- _Your instructions_:
Look for the line with "The height and width of the screenshot is (641, 1129)." in the data below, then reproduce word for word that line and every line after it. Leave out all pictures and add nothing.

Data for this task below:

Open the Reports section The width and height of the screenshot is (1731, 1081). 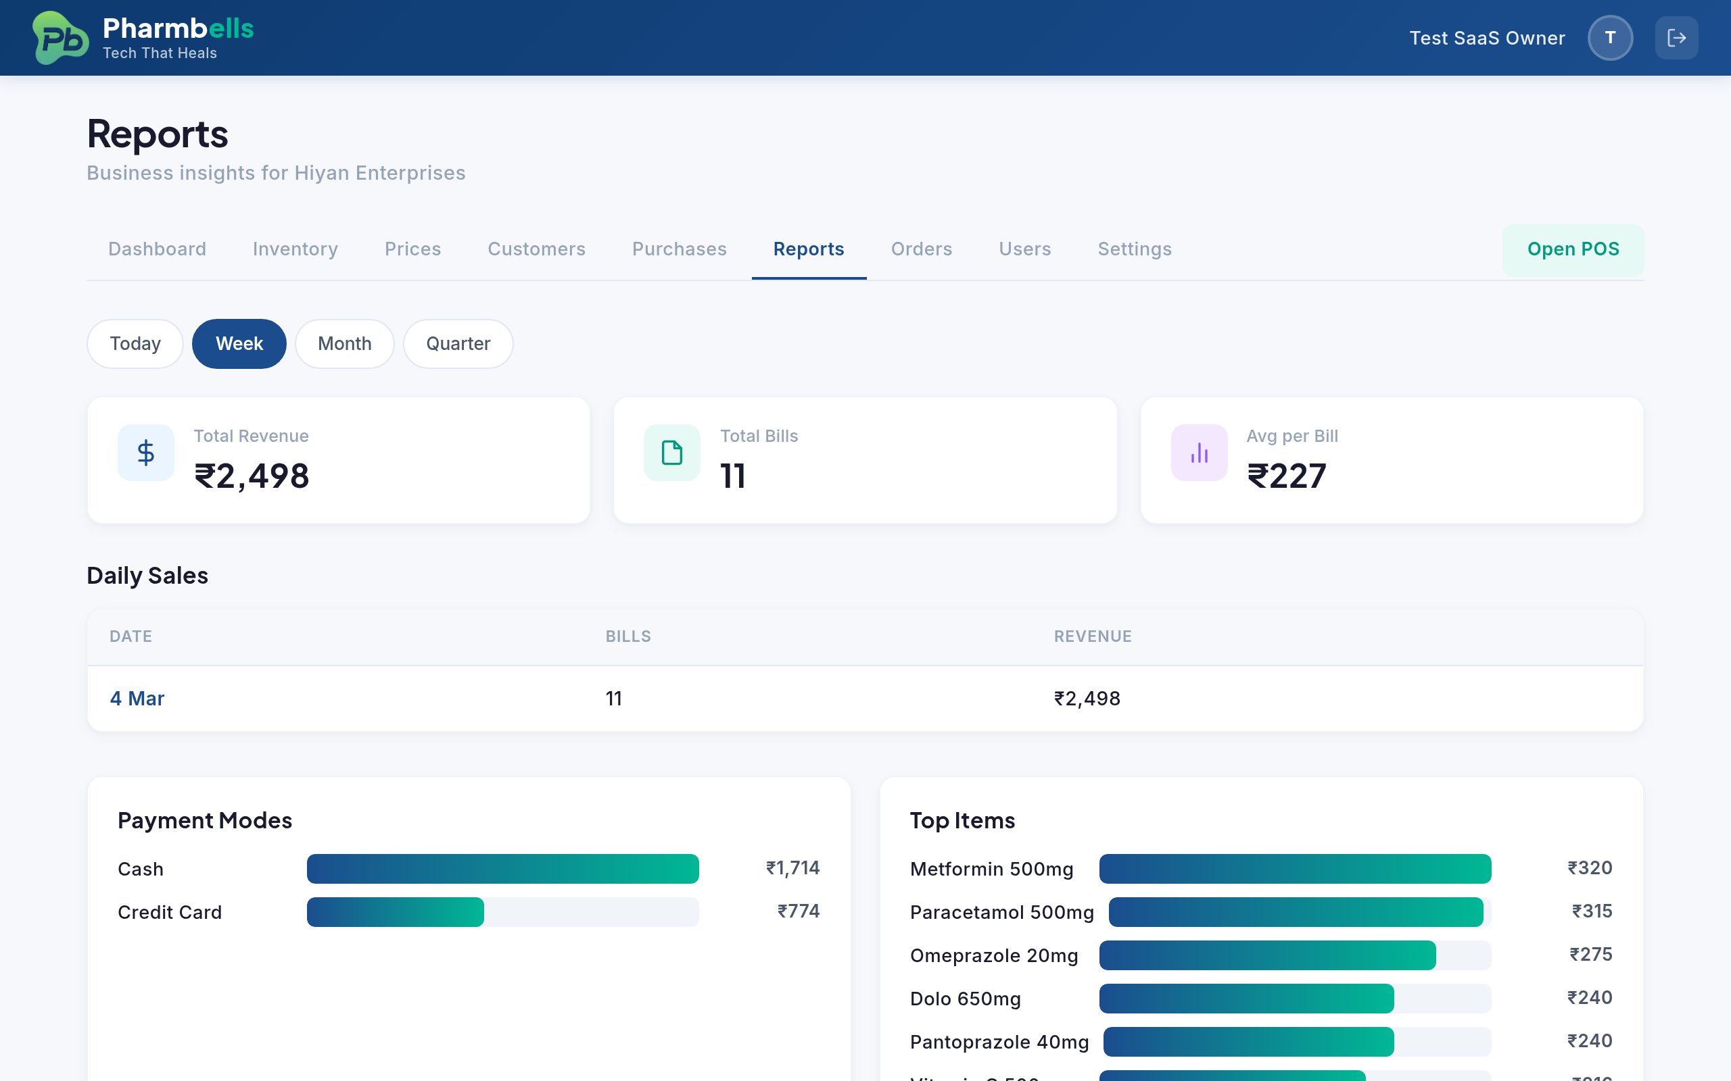[x=808, y=249]

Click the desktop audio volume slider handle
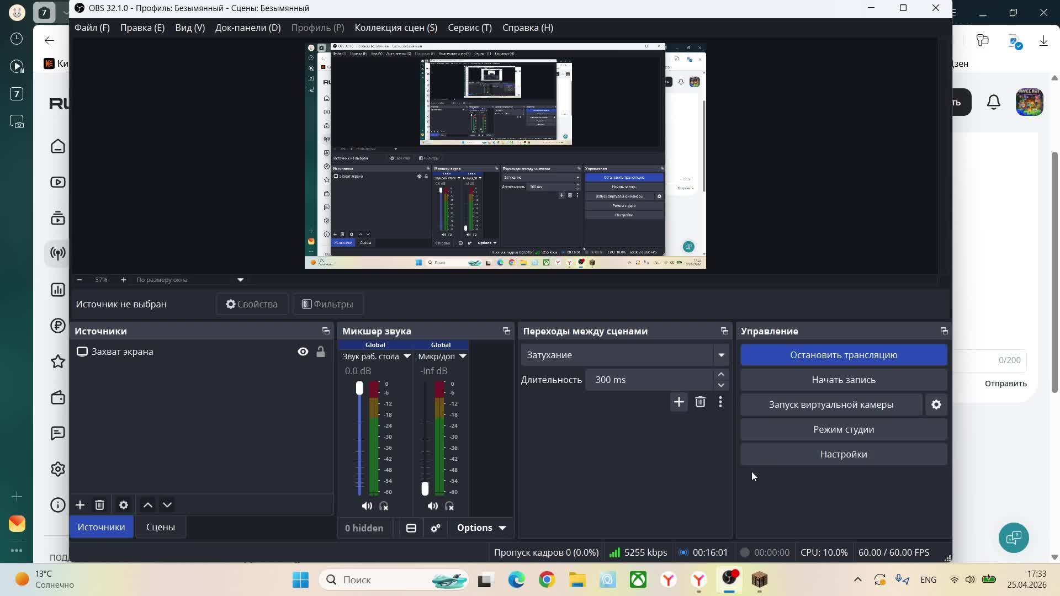(x=359, y=388)
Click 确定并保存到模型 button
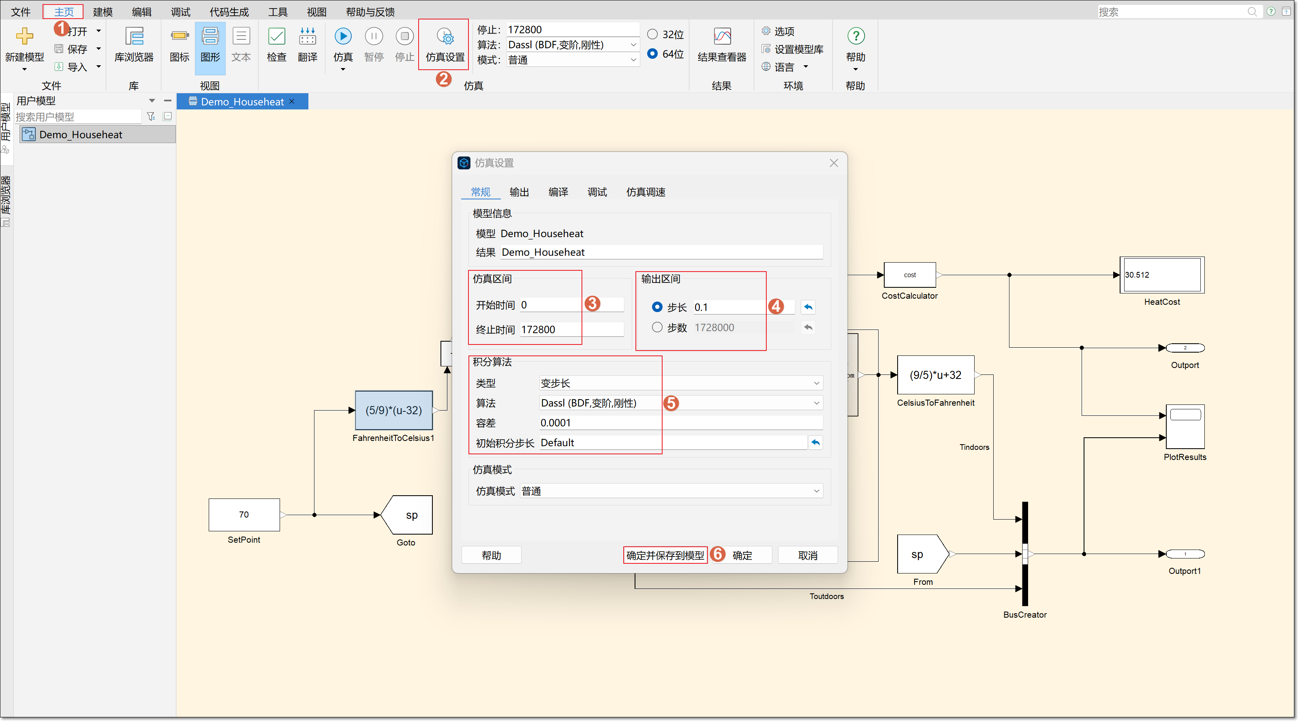This screenshot has width=1298, height=721. 665,555
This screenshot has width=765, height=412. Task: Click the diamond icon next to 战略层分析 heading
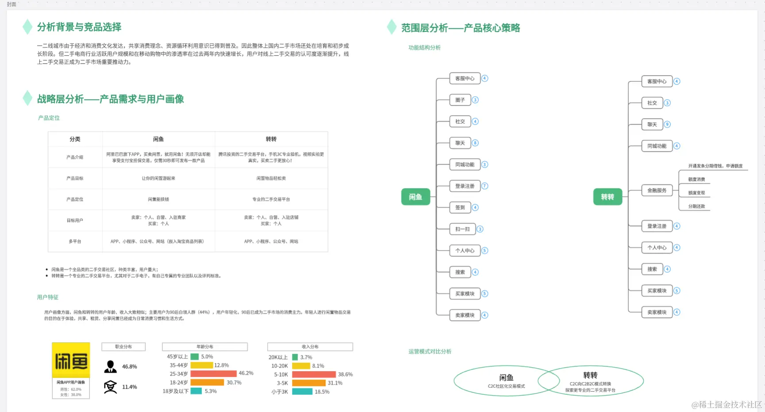coord(27,99)
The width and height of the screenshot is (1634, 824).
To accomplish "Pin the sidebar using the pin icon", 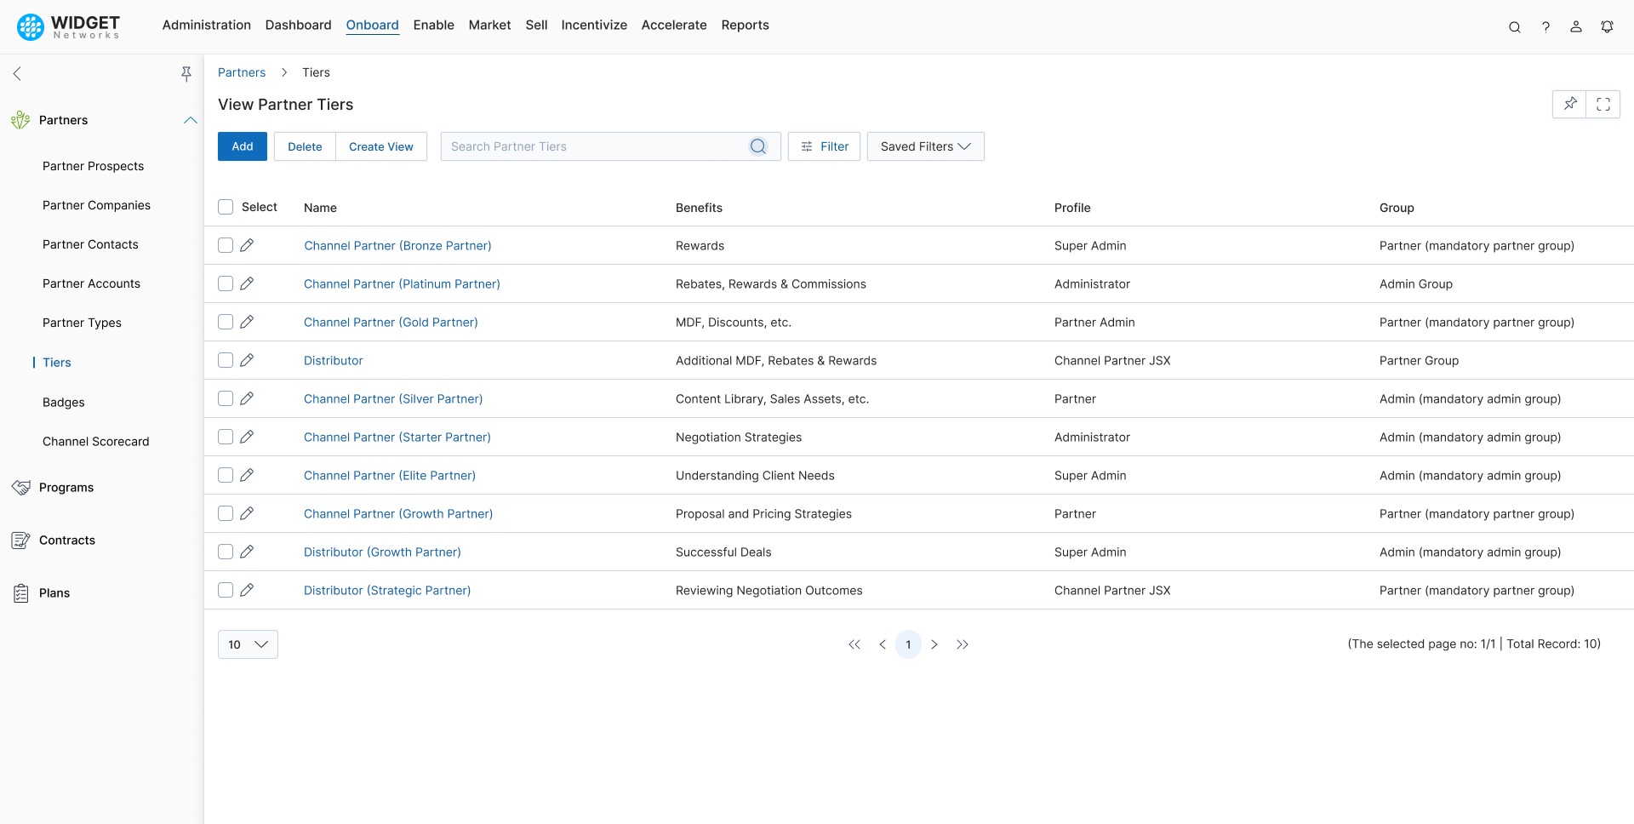I will point(186,73).
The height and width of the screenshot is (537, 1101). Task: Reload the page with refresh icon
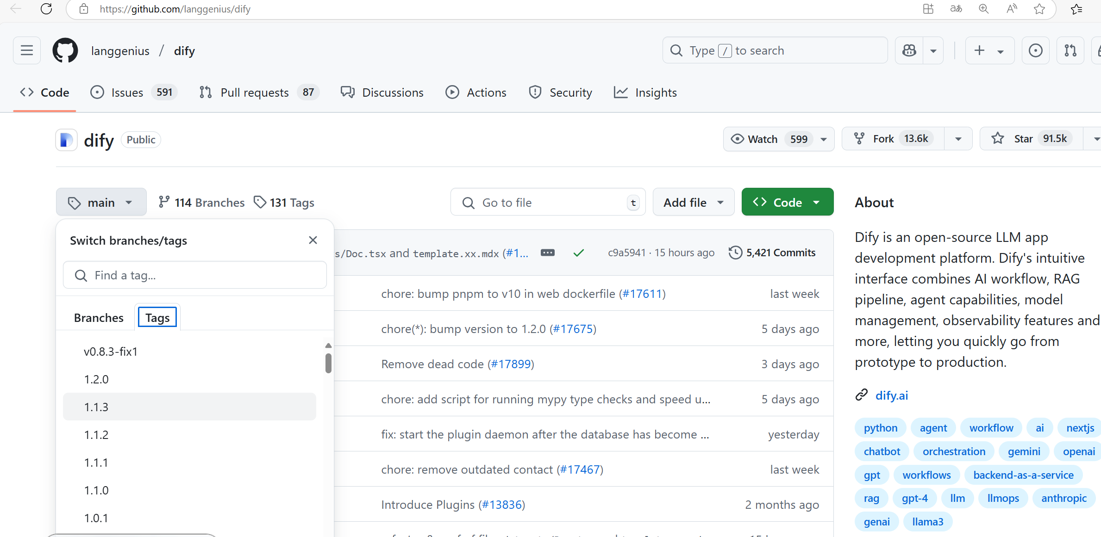46,9
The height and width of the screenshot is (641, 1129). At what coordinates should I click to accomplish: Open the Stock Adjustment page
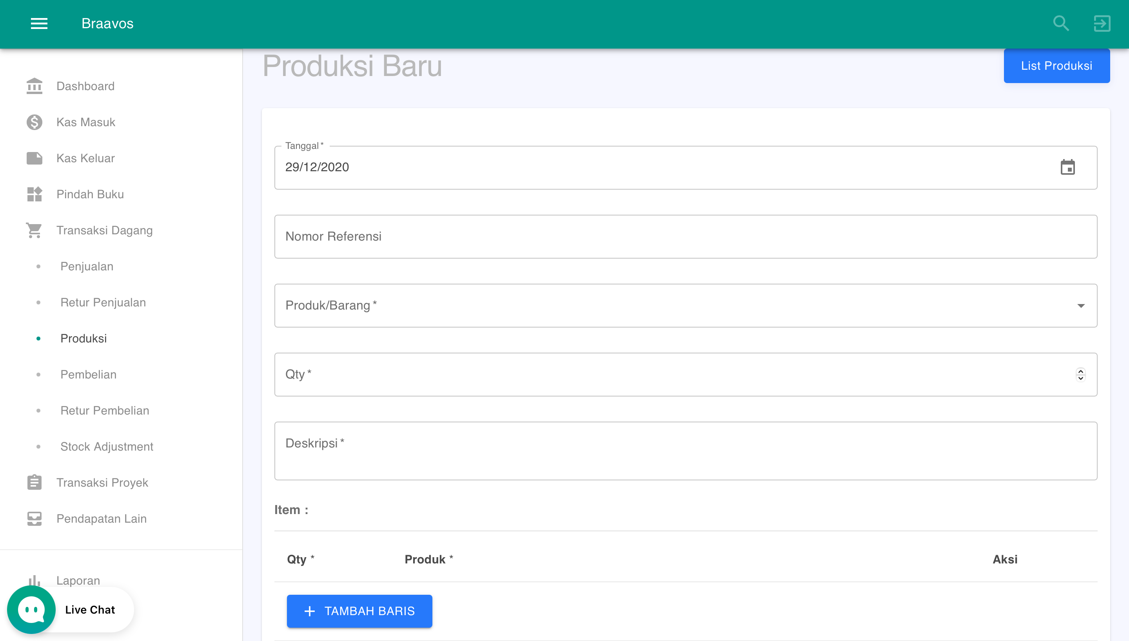coord(107,446)
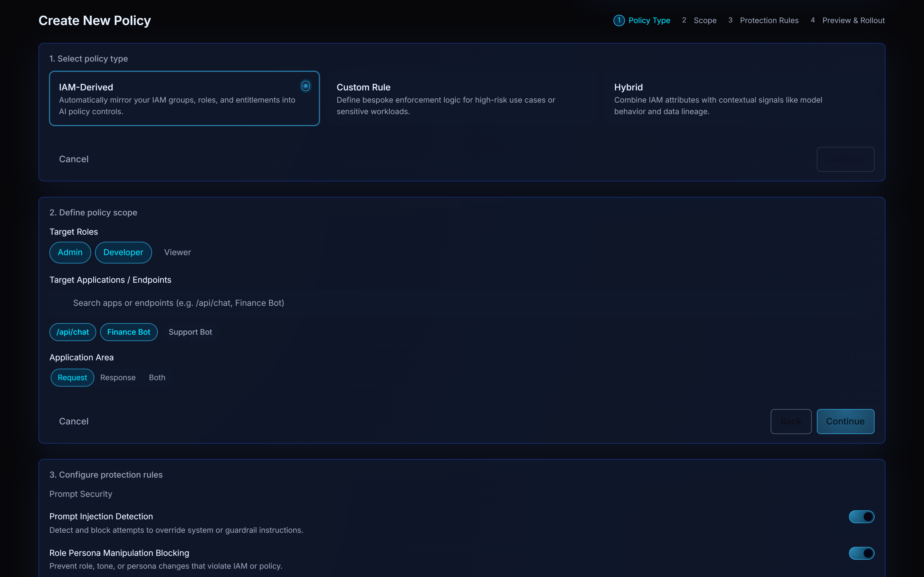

End of Data for this task.

- _Your solution_:
The height and width of the screenshot is (641, 1129). At what coordinates should I click to accomplish: Open the Stock Adjustment page
coord(107,446)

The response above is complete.